Provided records —
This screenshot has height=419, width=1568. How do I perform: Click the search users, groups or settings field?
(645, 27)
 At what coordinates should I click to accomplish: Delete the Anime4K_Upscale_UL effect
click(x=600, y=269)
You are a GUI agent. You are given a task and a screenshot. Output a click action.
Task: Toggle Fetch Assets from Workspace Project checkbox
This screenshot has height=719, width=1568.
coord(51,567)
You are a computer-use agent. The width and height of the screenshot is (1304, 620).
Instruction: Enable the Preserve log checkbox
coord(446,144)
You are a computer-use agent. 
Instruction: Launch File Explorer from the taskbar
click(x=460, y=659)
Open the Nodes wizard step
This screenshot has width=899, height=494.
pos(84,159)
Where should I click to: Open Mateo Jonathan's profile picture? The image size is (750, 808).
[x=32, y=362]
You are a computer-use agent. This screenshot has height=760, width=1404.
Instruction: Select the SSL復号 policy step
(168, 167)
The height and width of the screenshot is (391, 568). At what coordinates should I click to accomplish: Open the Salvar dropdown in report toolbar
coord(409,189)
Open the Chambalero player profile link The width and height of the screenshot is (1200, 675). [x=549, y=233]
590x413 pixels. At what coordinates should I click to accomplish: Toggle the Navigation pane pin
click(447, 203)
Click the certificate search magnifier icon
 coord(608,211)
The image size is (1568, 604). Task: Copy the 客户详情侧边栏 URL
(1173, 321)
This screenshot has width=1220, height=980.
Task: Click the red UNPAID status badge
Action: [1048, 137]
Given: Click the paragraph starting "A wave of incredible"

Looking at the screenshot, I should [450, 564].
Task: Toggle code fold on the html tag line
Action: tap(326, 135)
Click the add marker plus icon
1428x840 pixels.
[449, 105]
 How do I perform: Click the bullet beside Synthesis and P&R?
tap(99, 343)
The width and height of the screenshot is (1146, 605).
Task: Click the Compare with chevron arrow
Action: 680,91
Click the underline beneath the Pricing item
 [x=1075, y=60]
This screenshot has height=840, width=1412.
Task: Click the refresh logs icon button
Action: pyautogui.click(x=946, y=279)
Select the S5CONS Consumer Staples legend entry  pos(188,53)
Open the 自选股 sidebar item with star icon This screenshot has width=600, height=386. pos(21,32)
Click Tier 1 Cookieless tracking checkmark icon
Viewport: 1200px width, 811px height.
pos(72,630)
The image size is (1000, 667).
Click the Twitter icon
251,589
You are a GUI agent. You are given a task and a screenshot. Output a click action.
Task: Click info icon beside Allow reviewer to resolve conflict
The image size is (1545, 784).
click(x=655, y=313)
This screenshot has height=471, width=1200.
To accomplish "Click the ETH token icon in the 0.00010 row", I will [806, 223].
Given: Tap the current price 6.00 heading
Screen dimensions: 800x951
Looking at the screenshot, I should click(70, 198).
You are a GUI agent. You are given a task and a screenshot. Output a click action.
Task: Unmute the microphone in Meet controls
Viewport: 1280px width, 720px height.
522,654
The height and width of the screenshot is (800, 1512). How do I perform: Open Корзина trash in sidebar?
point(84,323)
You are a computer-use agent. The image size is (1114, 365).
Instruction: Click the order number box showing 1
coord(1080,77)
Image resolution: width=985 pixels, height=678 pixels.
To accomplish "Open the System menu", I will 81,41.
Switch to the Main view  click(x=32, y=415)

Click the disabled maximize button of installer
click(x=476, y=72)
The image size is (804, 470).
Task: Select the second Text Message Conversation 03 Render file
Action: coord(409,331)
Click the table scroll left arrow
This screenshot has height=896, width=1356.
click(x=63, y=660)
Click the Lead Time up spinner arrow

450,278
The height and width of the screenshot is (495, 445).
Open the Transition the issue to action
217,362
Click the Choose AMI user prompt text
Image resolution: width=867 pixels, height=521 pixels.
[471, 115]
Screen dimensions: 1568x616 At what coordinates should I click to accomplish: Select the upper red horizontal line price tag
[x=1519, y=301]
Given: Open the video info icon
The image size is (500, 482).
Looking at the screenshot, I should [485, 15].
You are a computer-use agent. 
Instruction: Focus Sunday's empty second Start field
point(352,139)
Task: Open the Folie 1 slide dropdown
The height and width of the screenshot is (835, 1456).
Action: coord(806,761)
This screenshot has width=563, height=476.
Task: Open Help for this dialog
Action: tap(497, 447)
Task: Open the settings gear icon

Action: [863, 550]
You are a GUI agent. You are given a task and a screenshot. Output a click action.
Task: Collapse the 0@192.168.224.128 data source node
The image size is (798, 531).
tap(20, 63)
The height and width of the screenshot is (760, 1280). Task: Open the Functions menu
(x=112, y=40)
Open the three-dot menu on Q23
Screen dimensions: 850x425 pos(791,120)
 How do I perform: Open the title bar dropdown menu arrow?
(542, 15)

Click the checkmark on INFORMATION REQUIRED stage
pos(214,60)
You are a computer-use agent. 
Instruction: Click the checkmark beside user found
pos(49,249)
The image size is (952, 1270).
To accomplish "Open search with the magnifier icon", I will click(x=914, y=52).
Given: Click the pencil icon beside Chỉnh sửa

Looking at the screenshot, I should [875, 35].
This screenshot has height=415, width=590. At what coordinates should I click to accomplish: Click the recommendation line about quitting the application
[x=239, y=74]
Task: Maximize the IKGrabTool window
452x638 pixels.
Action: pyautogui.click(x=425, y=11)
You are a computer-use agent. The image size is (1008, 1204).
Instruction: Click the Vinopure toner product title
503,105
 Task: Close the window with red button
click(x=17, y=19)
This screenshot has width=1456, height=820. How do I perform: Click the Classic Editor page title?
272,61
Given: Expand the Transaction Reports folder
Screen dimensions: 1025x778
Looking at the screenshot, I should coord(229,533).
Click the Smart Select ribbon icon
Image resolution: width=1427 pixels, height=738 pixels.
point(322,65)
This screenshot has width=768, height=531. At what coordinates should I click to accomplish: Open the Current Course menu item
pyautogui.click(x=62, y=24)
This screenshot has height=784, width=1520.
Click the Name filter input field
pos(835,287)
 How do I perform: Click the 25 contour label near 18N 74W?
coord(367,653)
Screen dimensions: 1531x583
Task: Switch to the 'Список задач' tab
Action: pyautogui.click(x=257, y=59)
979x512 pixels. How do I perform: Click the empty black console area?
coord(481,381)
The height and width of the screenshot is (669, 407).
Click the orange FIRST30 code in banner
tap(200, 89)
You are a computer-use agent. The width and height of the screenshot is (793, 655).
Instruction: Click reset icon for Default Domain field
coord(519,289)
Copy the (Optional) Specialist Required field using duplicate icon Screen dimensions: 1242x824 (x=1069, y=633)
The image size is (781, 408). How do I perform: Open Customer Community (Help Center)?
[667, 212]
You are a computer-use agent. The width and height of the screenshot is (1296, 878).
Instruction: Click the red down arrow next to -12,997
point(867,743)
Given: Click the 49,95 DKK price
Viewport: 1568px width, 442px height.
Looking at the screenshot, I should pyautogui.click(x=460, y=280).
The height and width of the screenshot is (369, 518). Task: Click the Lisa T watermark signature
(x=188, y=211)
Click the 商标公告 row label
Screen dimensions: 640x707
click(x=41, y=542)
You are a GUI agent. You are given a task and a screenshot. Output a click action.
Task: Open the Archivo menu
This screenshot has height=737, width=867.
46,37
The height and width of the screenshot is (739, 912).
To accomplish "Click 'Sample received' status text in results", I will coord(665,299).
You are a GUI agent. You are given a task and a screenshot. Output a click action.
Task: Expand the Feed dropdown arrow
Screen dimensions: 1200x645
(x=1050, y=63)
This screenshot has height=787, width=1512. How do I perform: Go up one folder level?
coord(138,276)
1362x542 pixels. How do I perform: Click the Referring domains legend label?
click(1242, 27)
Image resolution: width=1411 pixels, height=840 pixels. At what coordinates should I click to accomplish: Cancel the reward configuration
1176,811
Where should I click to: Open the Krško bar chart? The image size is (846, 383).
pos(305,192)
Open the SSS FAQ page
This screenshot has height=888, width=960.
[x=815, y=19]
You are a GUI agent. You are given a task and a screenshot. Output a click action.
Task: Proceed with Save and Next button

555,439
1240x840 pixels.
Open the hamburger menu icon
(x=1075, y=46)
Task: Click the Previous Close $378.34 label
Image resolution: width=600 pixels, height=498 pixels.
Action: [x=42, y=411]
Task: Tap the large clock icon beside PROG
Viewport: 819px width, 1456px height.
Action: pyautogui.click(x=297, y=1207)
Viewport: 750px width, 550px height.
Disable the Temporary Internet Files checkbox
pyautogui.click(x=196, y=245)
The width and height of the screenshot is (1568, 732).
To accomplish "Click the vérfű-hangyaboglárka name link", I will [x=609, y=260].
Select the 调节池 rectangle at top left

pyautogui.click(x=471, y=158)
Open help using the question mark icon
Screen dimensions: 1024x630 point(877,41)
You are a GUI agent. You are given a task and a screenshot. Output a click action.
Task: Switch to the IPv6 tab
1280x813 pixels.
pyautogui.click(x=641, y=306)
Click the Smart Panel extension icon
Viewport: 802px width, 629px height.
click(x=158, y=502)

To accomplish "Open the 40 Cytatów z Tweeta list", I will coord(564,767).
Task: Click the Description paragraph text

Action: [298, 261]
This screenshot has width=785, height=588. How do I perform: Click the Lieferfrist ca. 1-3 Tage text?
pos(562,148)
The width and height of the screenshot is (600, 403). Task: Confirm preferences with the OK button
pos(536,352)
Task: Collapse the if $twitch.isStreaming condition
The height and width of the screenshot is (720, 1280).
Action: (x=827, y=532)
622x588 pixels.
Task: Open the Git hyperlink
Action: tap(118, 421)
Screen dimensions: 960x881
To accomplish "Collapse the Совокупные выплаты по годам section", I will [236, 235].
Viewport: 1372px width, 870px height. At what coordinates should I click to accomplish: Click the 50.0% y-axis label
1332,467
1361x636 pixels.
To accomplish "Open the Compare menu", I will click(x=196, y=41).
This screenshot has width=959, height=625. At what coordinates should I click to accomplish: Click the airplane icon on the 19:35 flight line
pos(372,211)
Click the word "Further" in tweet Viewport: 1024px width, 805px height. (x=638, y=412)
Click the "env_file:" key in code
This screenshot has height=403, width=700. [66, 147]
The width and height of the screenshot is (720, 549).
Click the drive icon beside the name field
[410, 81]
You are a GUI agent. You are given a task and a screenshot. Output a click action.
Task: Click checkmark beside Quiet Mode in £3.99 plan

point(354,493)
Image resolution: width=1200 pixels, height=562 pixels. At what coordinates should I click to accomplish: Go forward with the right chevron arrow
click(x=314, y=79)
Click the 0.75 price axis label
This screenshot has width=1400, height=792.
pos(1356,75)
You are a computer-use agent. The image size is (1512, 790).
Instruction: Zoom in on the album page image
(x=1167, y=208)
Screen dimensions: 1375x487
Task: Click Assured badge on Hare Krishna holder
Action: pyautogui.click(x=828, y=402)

Work instructions —
Which lines in the listing above include the string "Expand"? Copy each of them.

Solution —
Given: Expand the Transaction Reports folder
Task: Expand the Feed dropdown arrow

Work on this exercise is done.